**Artikel:**
::::
CRvB, 20-11-2002, nr. 00/1636WW, nr. 02/1381WW
ECLI:NL:CRVB:2002:AF2287
- Instantie
Centrale Raad van Beroep
- Datum
20-11-2002
- Zaaknummer
00/1636WW
02/1381WW
- LJN
AF2287
- Vakgebied(en)
Sociale zekerheid algemeen (V)
- Brondocumenten en formele relaties
ECLI:NL:CRVB:2002:AF2287, Uitspraak, Centrale Raad van Beroep, 20‑11‑2002; (Hoger beroep)
- Wetingang
art. 36 Werkloosheidswet
- Vindplaatsen
USZ 2003/34
Uitspraak 20‑11‑2002
Inhoudsindicatie
-
00/1636 WW
02/1381 WW
U I T S P R A A K
in de gedingen tussen:
[appellant], wonende te [woonplaats], appellant,
en
de Raad van bestuur van het Uitvoeringsinstituut werknemersverzekeringen, gedaagde.
I. ONTSTAAN EN LOOP VAN DE GEDINGEN
Met ingang van 1 januari 2002 is de Wet structuur uitvoeringsorganisatie werk en inkomen in werking getreden. Ingevolge de Invoeringswet Wet structuur uitvoeringsorganisatie werk en inkomen treedt in dit geding de Raad van bestuur van het Uitvoeringsinstituut werknemersverzekeringen (Uwv) in de plaats van het Landelijk instituut sociale verzekeringen (Lisv). In deze uitspraak wordt onder gedaagde tevens verstaan het Lisv.
Appellant is op daartoe aangevoerde gronden in hoger beroep gekomen van een door de rechtbank Amsterdam onder dagtekening 28 februari 2000 tussen partijen gewezen uitspraak (de aangevallen uitspraak), waarbij de beroepen van appellant tegen de door gedaagde op 14 januari 1998 en 9 februari 1999 op bezwaar gegeven besluiten (de bestreden besluiten) ongegrond zijn verklaard.
Gedaagde heeft een verweerschrift betreffende beide zaken ingediend, waarop appellant, onder overlegging van enkele bijlagen, heeft gereageerd.
::::
**Gegevensfragment:**
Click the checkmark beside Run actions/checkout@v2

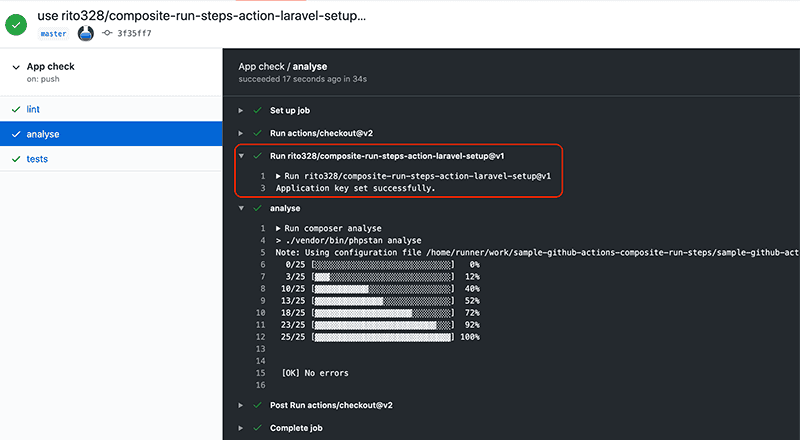257,133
::::
**Opdrachtvereisten:** Schrijf uit het artikel het stuk over dat begint met de woorden "I. ONTSTAAN EN" en eindigt met "ongegrond zijn verklaard.".

**Oplossing hieronder:**
I. ONTSTAAN EN LOOP VAN DE GEDINGEN
Met ingang van 1 januari 2002 is de Wet structuur uitvoeringsorganisatie werk en inkomen in werking getreden. Ingevolge de Invoeringswet Wet structuur uitvoeringsorganisatie werk en inkomen treedt in dit geding de Raad van bestuur van het Uitvoeringsinstituut werknemersverzekeringen (Uwv) in de plaats van het Landelijk instituut sociale verzekeringen (Lisv). In deze uitspraak wordt onder gedaagde tevens verstaan het Lisv.
Appellant is op daartoe aangevoerde gronden in hoger beroep gekomen van een door de rechtbank Amsterdam onder dagtekening 28 februari 2000 tussen partijen gewezen uitspraak (de aangevallen uitspraak), waarbij de beroepen van appellant tegen de door gedaagde op 14 januari 1998 en 9 februari 1999 op bezwaar gegeven besluiten (de bestreden besluiten) ongegrond zijn verklaard.